12 August 2009

Rendra



Rendra sudah tiada. Betapa terkejut saya ketika mendengar kabar tersebut. Meski sempat mengikuti satu dua kabar berita tentang dirawatnya penyair satu ini di rumah sakit karena masalah jantung, tak pernah terpikir bahwa ia bakal berpulang sedemikian mendadak. Apalagi empat hari sebelumnya seniman Mbah Surip juga meninggal akibat serangan jantung dan dimakamkan di halaman belakang Bengkel Teater milik Rendra.

Rendra, saya mengenal namanya semenjak di bangku SMP dulu. Tetapi, baru tahun 2005 saya bisa menyaksikan langsung Rendra membacakan sebuah puisi. Ketika di atas panggung itulah saya tahu kenapa Rendra menjadi penyair papan atas di Indonesia: ia karismatik, suaranya memukau, sorot matanya tajam. Dengan mudah ia menyentuh dan membius penonton.
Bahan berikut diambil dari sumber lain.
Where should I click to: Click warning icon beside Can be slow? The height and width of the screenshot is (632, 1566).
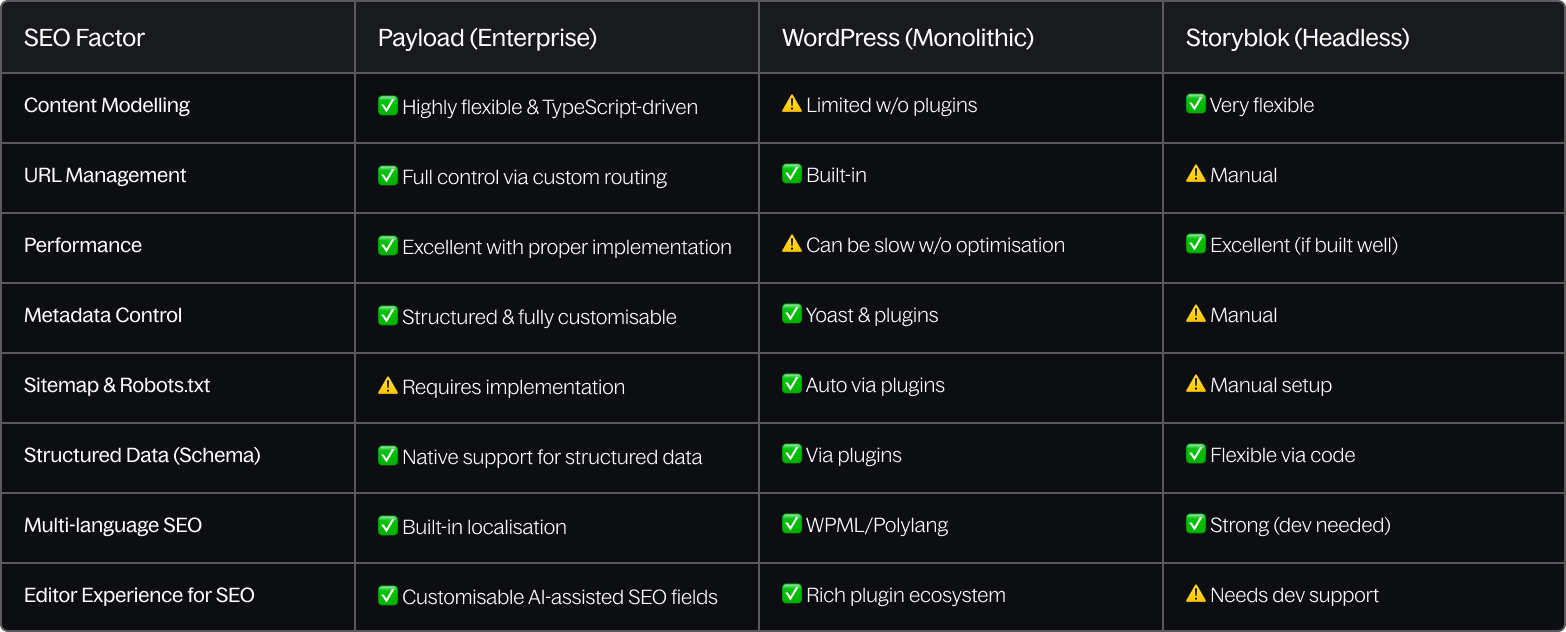click(x=792, y=243)
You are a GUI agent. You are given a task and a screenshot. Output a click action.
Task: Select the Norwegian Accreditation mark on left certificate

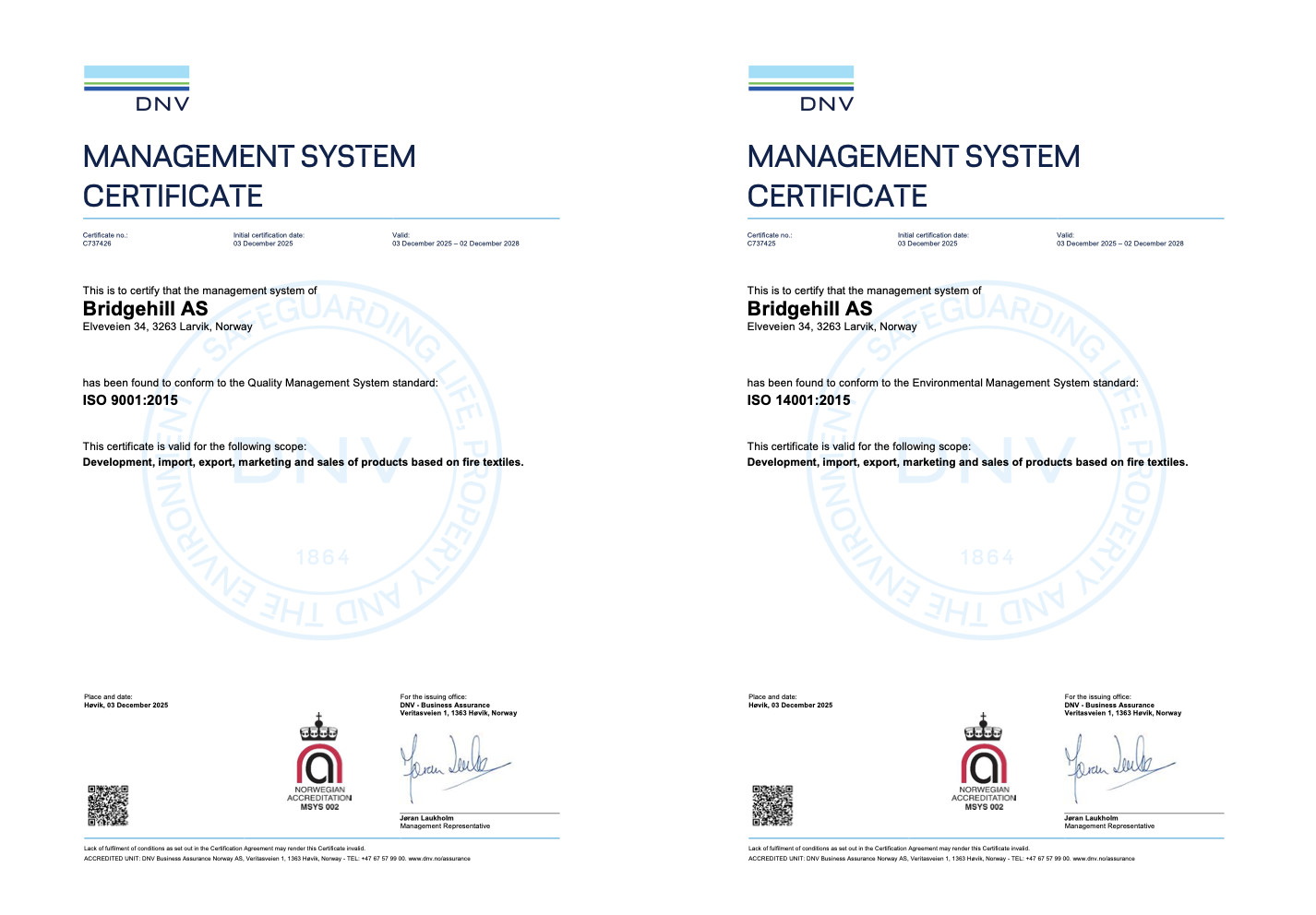[x=319, y=763]
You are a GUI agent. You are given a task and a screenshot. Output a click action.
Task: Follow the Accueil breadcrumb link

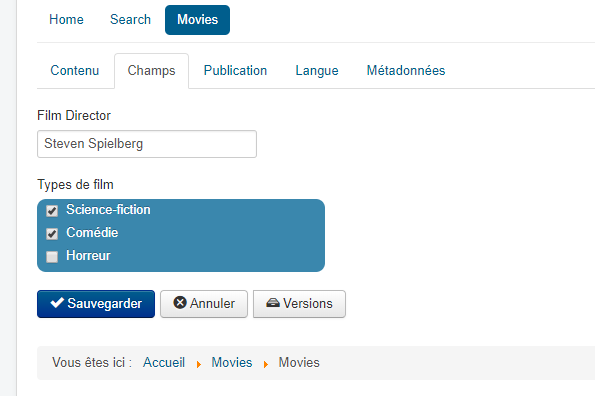point(164,363)
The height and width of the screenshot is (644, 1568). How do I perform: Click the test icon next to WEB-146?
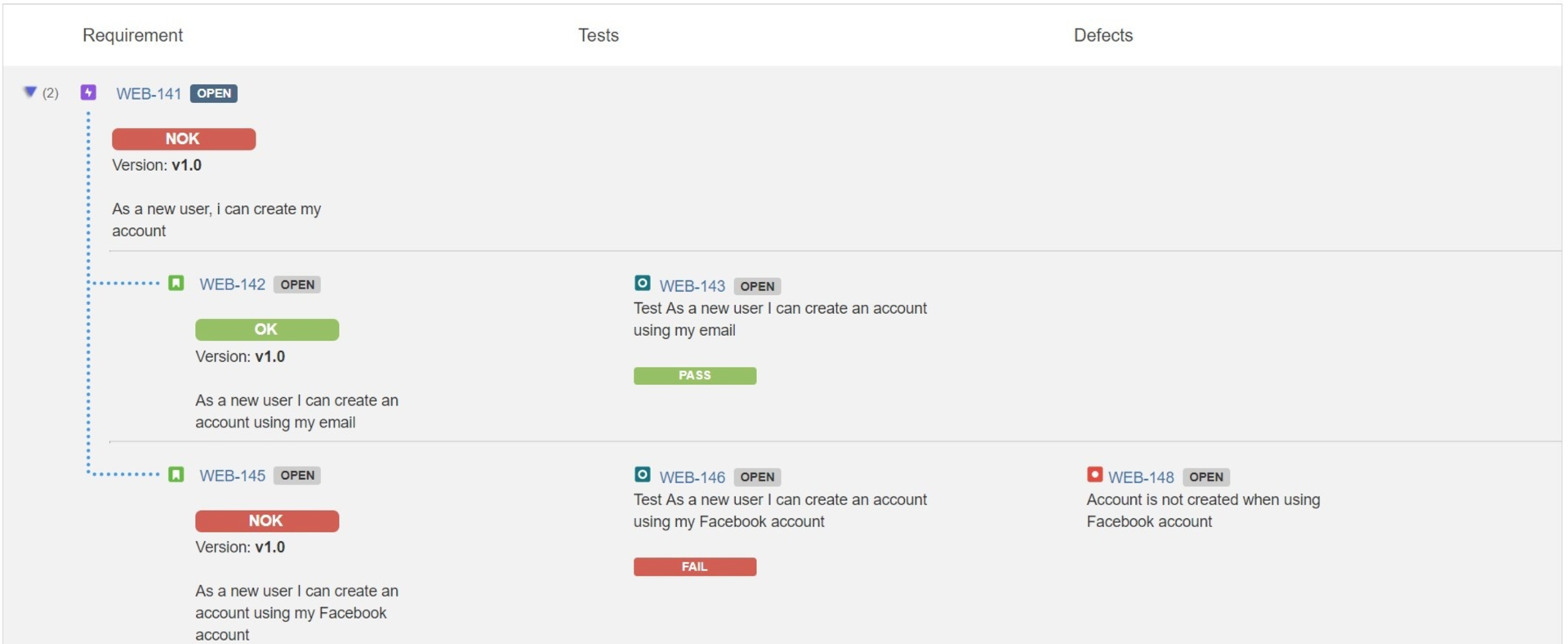click(643, 474)
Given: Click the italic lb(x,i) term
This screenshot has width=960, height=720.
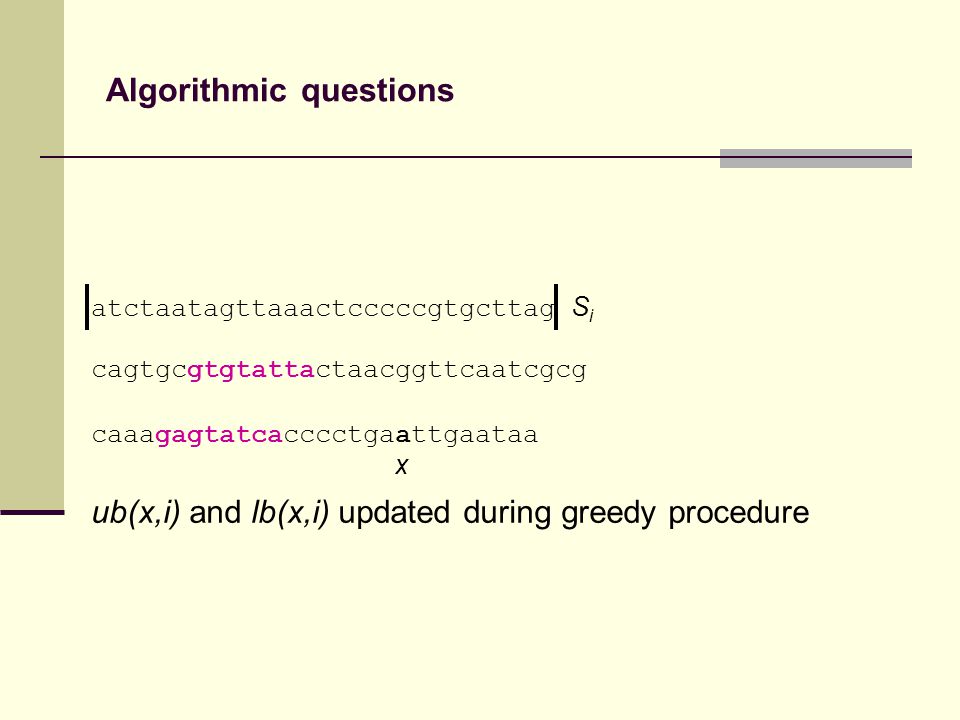Looking at the screenshot, I should pyautogui.click(x=290, y=512).
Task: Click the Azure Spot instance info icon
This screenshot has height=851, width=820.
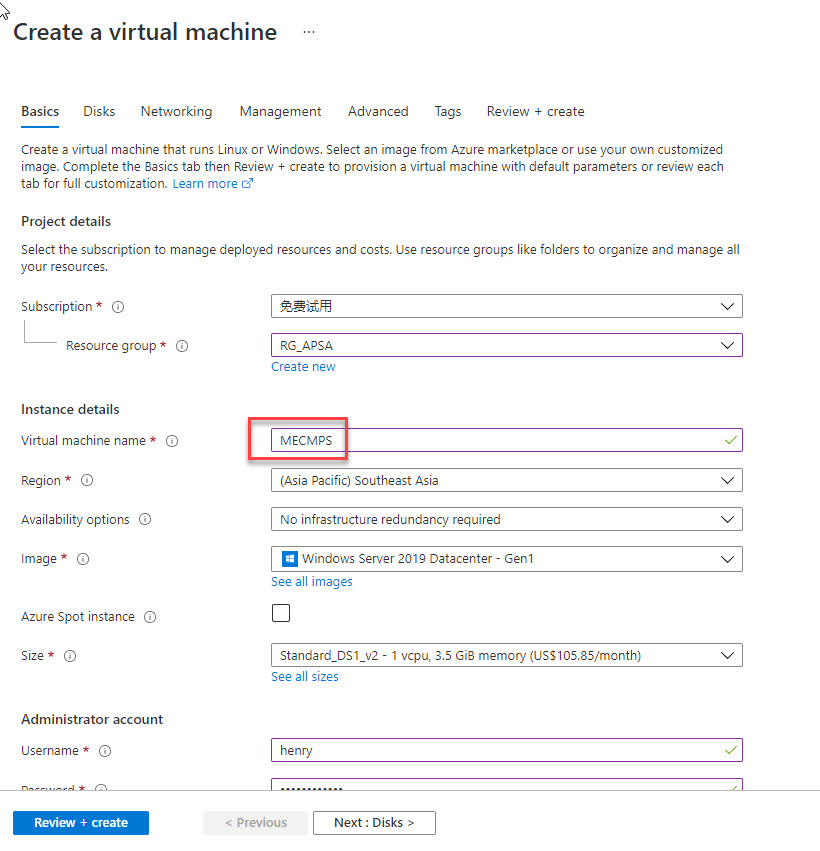Action: [150, 616]
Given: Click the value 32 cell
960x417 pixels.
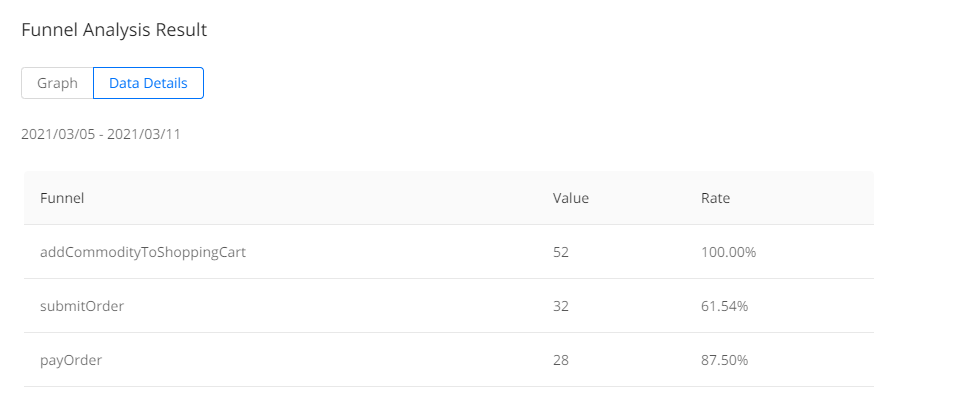Looking at the screenshot, I should coord(560,306).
Sejak itulah saya mencari Rendra. Empat Kumpulan Sajak-nya saya temukan tertumpuk buku lain di stan Yusuf Agency dalam sebuah acara book fair. Sedang puisi-puisi yang lainnya saya gunduh dari internet. Sejak membaca sajak-sajak Rendra, satu hal dalam diri terpatok pasti: bahwa Rendra lah penyair terbaik yang kita punya.

Perjuangan adalah pelaksanaan kata-kata, demikian kata Rendra.

Dan demikian pulalah bait-bait kehidupan beliau didedikasikan untuk sebuah perjuangan. Sebuah pelaksanaan kata-kata. Sama seperti yang terbaca pada bait-bait sajak beliau. Puitik. Tidak takut bicara, berpendirian keras.

....
Karena kami arus kali
Dan kamu batu tanpa hati
Maka air akan mengikis batu
.
(Sajak Orang Kepanasan, 1979)

Apakah artinya kesenian
bila terpisah dari derita
Apakah artinya berpikir
bila terpisah dari masalah kehidupan...

(Sajak Sebatang Lisong, 1978)

Adalah dedikasinya pada kebenaran. Keterlibatannya pada kehidupan. Perhatiannya pada manusia dan masyarakat, dan kegigihannya untuk terus bekerja melalui cara terbaik itulah, memasukkan entry Si Burung Merak dalam kamus hidup saya.